— BEGIN Available data —

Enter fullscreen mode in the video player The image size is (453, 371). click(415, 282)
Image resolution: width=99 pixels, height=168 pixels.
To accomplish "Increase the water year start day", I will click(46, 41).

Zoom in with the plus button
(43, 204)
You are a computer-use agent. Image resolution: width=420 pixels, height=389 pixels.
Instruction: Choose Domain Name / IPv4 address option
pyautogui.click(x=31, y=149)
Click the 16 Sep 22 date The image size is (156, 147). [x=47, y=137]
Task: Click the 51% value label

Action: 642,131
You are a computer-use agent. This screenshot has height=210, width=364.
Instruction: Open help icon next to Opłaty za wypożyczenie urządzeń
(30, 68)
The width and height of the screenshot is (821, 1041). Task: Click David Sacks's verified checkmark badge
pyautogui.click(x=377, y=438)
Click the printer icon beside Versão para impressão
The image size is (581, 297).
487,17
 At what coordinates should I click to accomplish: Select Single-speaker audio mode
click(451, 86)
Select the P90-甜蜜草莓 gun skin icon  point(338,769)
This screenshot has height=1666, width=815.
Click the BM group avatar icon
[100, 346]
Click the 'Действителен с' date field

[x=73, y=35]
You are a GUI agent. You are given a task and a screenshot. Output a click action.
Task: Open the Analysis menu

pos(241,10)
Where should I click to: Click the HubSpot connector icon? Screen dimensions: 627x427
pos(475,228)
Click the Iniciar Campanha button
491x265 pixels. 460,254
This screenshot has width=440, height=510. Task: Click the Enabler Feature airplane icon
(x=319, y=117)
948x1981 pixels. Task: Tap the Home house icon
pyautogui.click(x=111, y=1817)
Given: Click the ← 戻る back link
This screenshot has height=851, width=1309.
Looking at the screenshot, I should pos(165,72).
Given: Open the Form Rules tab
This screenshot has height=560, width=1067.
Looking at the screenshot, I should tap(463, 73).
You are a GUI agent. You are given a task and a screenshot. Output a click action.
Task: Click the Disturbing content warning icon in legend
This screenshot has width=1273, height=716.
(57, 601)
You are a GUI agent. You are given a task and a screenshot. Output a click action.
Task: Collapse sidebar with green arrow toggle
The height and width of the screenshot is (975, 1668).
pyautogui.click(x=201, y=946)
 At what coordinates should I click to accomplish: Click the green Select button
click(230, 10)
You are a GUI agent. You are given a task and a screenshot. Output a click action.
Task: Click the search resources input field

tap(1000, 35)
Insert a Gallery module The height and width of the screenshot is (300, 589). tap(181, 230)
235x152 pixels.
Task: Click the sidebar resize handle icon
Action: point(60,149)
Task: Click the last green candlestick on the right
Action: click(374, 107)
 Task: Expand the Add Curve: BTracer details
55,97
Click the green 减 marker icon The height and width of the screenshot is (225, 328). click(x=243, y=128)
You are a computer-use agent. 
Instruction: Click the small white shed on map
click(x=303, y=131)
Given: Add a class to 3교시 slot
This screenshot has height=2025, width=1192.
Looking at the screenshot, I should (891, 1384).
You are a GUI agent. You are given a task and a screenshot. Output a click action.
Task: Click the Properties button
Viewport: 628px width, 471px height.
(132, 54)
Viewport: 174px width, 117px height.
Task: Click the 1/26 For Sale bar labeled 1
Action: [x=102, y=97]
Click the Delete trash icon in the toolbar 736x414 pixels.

— END Available data —

▸ Problem
Copy all of the data above line for line, with no changes.

▸ Correct output
Enter fullscreen mode in the video player The image size is (453, 371). click(415, 282)
Image resolution: width=99 pixels, height=168 pixels.
To accomplish "Increase the water year start day", I will click(46, 41).

Zoom in with the plus button
(43, 204)
You are a computer-use agent. Image resolution: width=420 pixels, height=389 pixels.
Instruction: Choose Domain Name / IPv4 address option
pyautogui.click(x=31, y=149)
Click the 16 Sep 22 date The image size is (156, 147). [x=47, y=137]
Task: Click the 51% value label

Action: 642,131
You are a computer-use agent. This screenshot has height=210, width=364.
Instruction: Open help icon next to Opłaty za wypożyczenie urządzeń
(30, 68)
The width and height of the screenshot is (821, 1041). Task: Click David Sacks's verified checkmark badge
pyautogui.click(x=377, y=438)
Click the printer icon beside Versão para impressão
The image size is (581, 297).
487,17
 At what coordinates should I click to accomplish: Select Single-speaker audio mode
click(451, 86)
Select the P90-甜蜜草莓 gun skin icon  point(338,769)
This screenshot has height=1666, width=815.
Click the BM group avatar icon
[100, 346]
Click the 'Действителен с' date field

[x=73, y=35]
You are a GUI agent. You are given a task and a screenshot. Output a click action.
Task: Open the Analysis menu

pos(241,10)
Where should I click to: Click the HubSpot connector icon? Screen dimensions: 627x427
pos(475,228)
Click the Iniciar Campanha button
491x265 pixels. 460,254
This screenshot has width=440, height=510. Task: Click the Enabler Feature airplane icon
(x=319, y=117)
948x1981 pixels. Task: Tap the Home house icon
pyautogui.click(x=111, y=1817)
Given: Click the ← 戻る back link
This screenshot has height=851, width=1309.
Looking at the screenshot, I should pos(165,72).
Given: Open the Form Rules tab
This screenshot has height=560, width=1067.
Looking at the screenshot, I should tap(463, 73).
You are a GUI agent. You are given a task and a screenshot. Output a click action.
Task: Click the Disturbing content warning icon in legend
This screenshot has width=1273, height=716.
(57, 601)
You are a GUI agent. You are given a task and a screenshot. Output a click action.
Task: Collapse sidebar with green arrow toggle
The height and width of the screenshot is (975, 1668).
pyautogui.click(x=201, y=946)
 At what coordinates should I click to accomplish: Click the green Select button
click(230, 10)
You are a GUI agent. You are given a task and a screenshot. Output a click action.
Task: Click the search resources input field

tap(1000, 35)
Insert a Gallery module The height and width of the screenshot is (300, 589). tap(181, 230)
235x152 pixels.
Task: Click the sidebar resize handle icon
Action: point(60,149)
Task: Click the last green candlestick on the right
Action: click(374, 107)
 Task: Expand the Add Curve: BTracer details
55,97
Click the green 减 marker icon The height and width of the screenshot is (225, 328). click(x=243, y=128)
You are a computer-use agent. 
Instruction: Click the small white shed on map
click(x=303, y=131)
Given: Add a class to 3교시 slot
This screenshot has height=2025, width=1192.
Looking at the screenshot, I should (891, 1384).
You are a GUI agent. You are given a task and a screenshot. Output a click action.
Task: Click the Properties button
Viewport: 628px width, 471px height.
(132, 54)
Viewport: 174px width, 117px height.
Task: Click the 1/26 For Sale bar labeled 1
Action: [x=102, y=97]
Click the Delete trash icon in the toolbar 736x414 pixels.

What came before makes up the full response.